Très usitée dans certains secteurs, en particulier le secteur bancaire, la prime discrétionnaire consiste en un bonus dont l’attribution et le montant dépendent exclusivement de l’employeur, disposant en la matière d’une libre appréciation.


Si la validité de ce type de prime ne fait désormais plus débat, tant son principe a été validé par la jurisprudence, il n’en reste pas moins que des limites, parfois oubliées, perdurent pour éviter certaines dérives.

 

1.       La notion de prime discrétionnaire


Le contrat de travail peut prévoir, en plus de la rémunération fixe, l'attribution d'une prime laissée à la libre appréciation de l'employeur dans ses modalités de calcul comme dans son versement.


On parle de « prime discrétionnaire », dispositif validé par la jurisprudence (Cass. soc. 10 octobre 2012, n° 11-15.296).


Dispositif très pratique pour l’employeur, la prime discrétionnaire évite a priori tout risque de devoir verser une prime déterminée à un salarié, l’employeur pouvant déterminer à tout moment si un versement interviendra ou non, sans avoir à en justifier.


L’existence d’une telle prime permet par ailleurs de conserver les salariés inciter à se dépasser, ceux-ci restant en permanence dans l’incertitude concernant le montant de la prime à percevoir.

Mais comme tout principe en droit, la liberté de l’employeur n’est pas sans limite.

 

2.       La nécessité de respecter le principe d’égalité de traitement


La liberté de l’employeur n’est pas absolue puisqu'il ne peut pas s'affranchir du respect du principe d'égalité de traitement (Cass. soc. 10 octobre 2012, n° 11-15.296).


Ainsi ne constitue pas un élément objectif et pertinent susceptible de justifier une différence de rémunération au regard du principe « à travail égal, salaire égal » l'exercice de son pouvoir discrétionnaire allégué par l'employeur pour décider, sans autre motif, d'attribuer ou non à ses salariés une prime annuelle variable dont il fixe seul le montant (Cass. soc. 30 avril 2009, n°07-40.527).

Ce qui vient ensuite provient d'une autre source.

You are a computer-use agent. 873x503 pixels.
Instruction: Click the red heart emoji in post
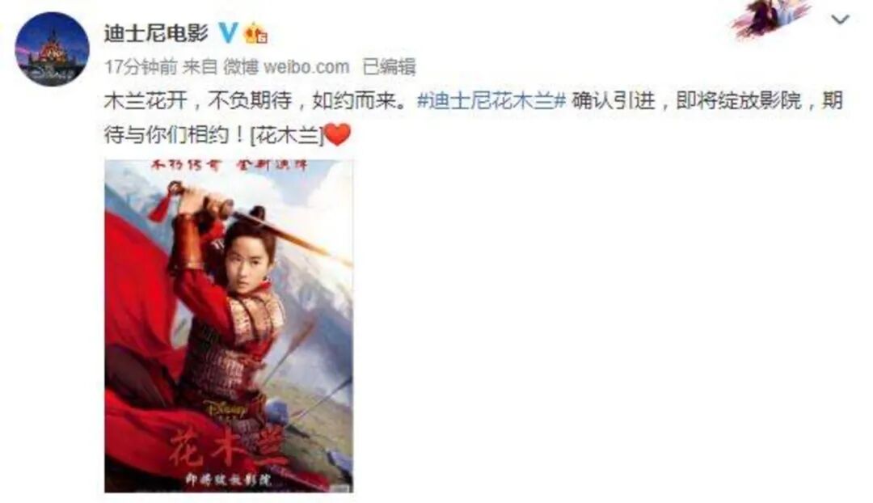point(337,134)
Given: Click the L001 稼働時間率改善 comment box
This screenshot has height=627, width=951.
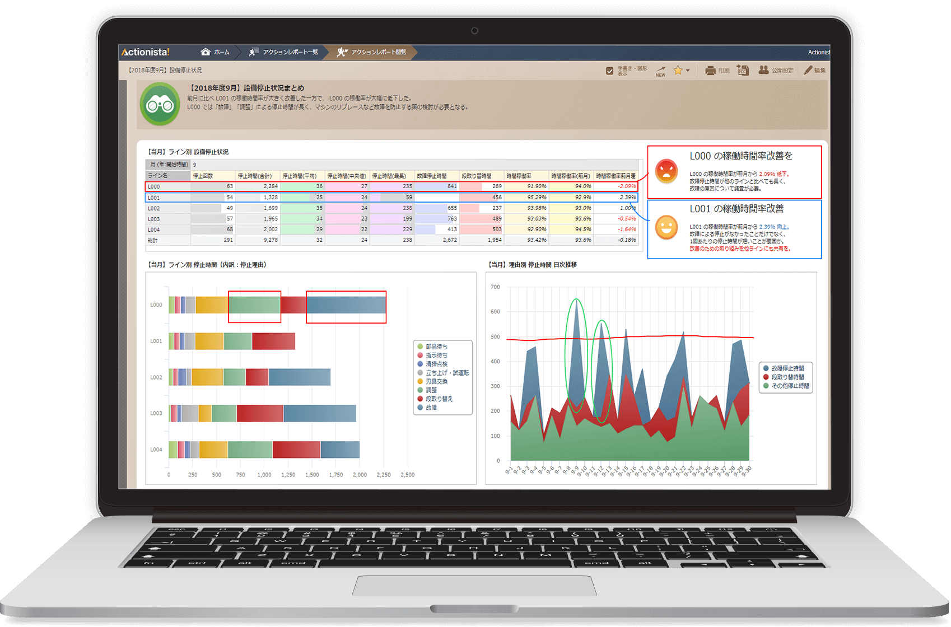Looking at the screenshot, I should [734, 230].
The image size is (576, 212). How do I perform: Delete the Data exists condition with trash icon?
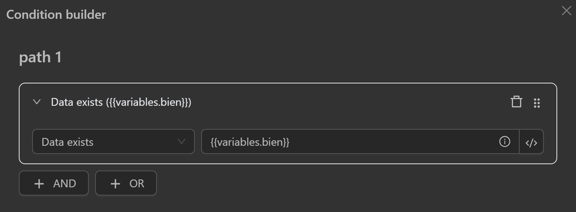pos(516,102)
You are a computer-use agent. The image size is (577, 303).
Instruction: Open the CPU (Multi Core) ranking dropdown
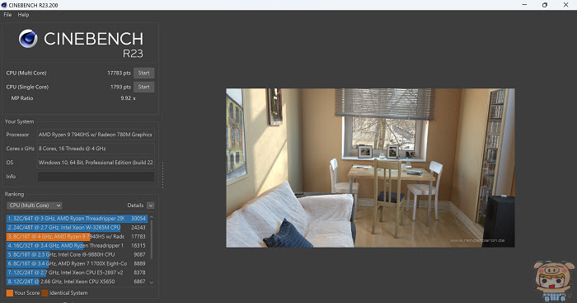click(x=35, y=206)
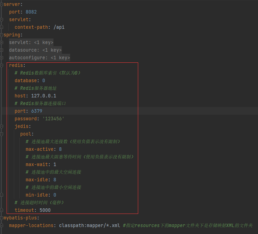Collapse the server block fold marker
The width and height of the screenshot is (258, 234).
[1, 5]
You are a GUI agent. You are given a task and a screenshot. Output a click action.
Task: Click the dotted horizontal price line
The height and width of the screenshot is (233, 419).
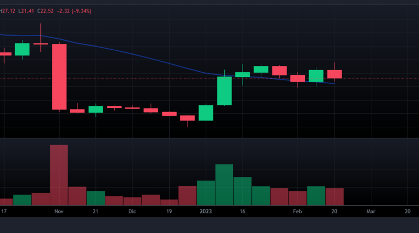[x=377, y=78]
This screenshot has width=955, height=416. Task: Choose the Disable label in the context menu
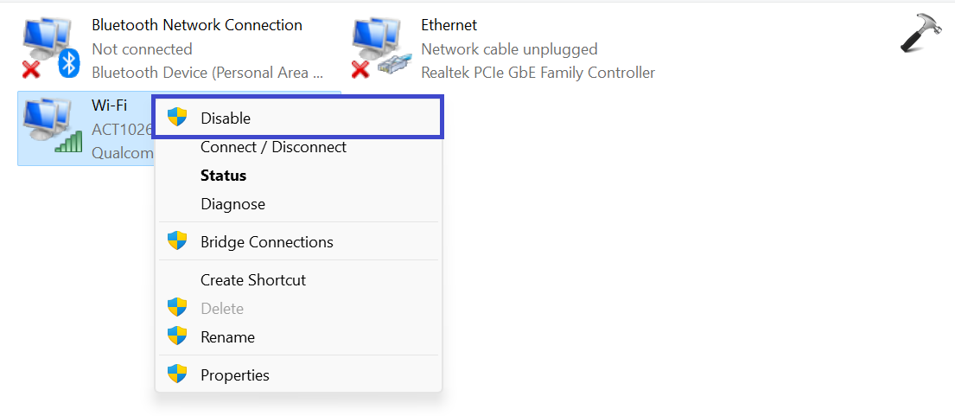pyautogui.click(x=226, y=118)
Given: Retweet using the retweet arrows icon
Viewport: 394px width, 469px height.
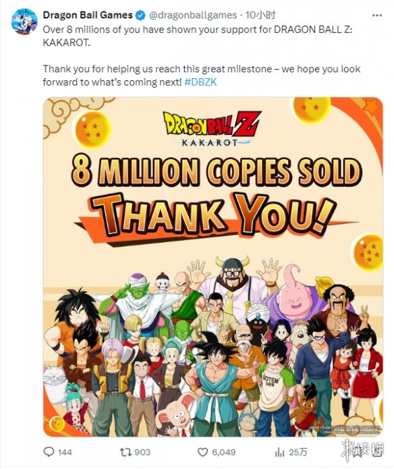Looking at the screenshot, I should pos(125,452).
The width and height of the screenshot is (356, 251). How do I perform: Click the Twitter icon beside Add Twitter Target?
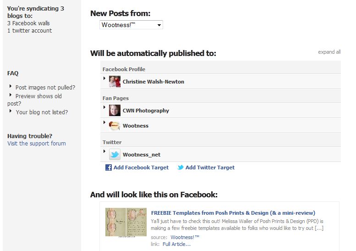(181, 167)
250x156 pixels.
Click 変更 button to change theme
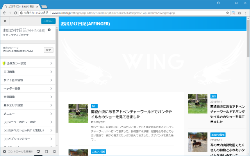48,50
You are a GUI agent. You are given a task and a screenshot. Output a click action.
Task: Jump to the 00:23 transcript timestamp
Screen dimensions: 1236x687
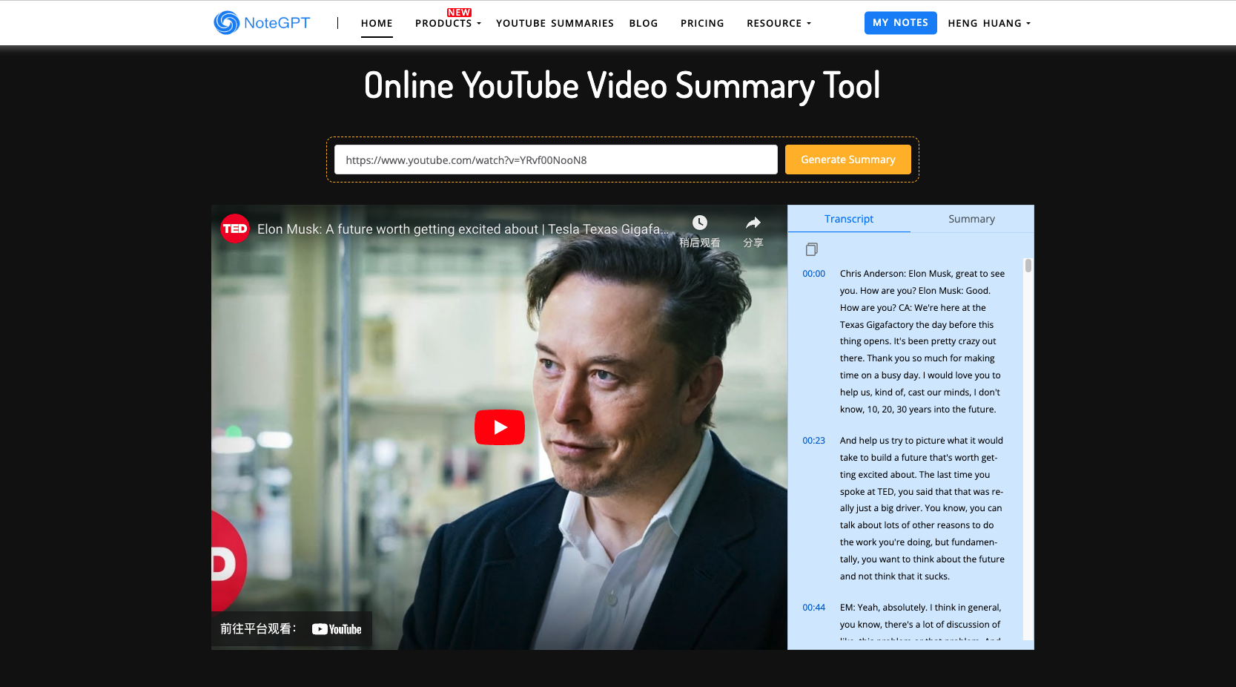tap(813, 441)
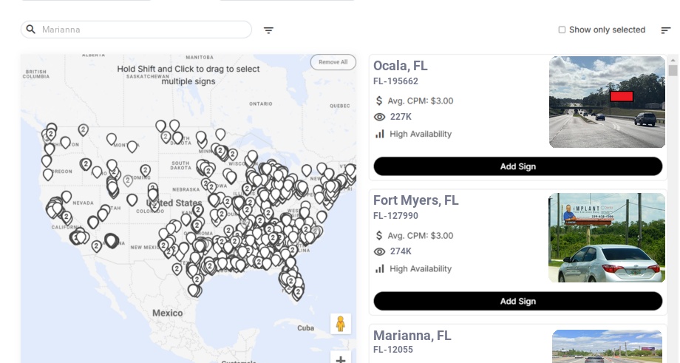Screen dimensions: 680x363
Task: Open the Ocala, FL listing title
Action: pos(400,66)
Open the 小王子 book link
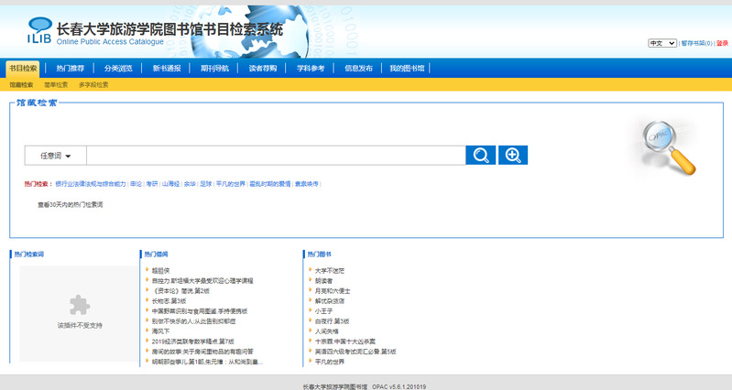 [x=324, y=310]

L’employeur ne peut donc opposer son pouvoir discrétionnaire pour se soustraire à son obligation de justifier de façon objective et pertinente une différence de rémunération entre des salariés placés dans une même situation.


En d’autres termes, l’employeur devra être à même de s’expliquer sur la différence de traitement entre des salariés occupant un même poste, sous peine de se voir condamner à verser aux salariés concernés le bonus dont ils ont été privés.

 

3.       L’interdiction de la sanction pécuniaire prohibée


Certains employeurs ont cru bon pouvoir se retrancher derrière le caractère discrétionnaire de la prime pour éviter le paiement d’un bonus à des salariés faisant l’objet d’un licenciement.


Ce phénomène n’est pas passé inaperçu, les juges veillant à ce que, sous couvert du caractère discrétionnaire d’une prime, l’employeur ne procède pas à une sanction pécuniaire illicite du salarié, et ce en contraignant l’employeur à justifier des raisons objective du versement ou non versement de cette prime discrétionnaire au salarié (CA Nimes, 15 novembre 2016, n° 15/00672 ; CA Versailles, 7 juillet 2016, n° 14/03757).


En effet, le code du travail interdit les amendes « ou autres sanctions pécuniaires » et ajoute que « toute disposition ou stipulation contraire est réputée non écrite » (C. trav., art. L. 1331-2).


Les réductions ou suppressions de prime en fonction de considérations disciplinaires sont illicites (C. trav., art. L. 1331-2).


Constituent ainsi une sanction pécuniaire prohibée la privation d'une prime de fin d'année en raison d'une faute grave (Cass. soc., 11 févr. 2009, n° 07-42.584).


Les entreprises sont ainsi régulièrement condamnées pour des bonus discrétionnaires, versés de manière constante pendant des années, puis soudainement non octroyés lors de l’engagement d’une procédure de licenciement (en ce sens : CA Paris, 12 octobre 2023, n°20/03035).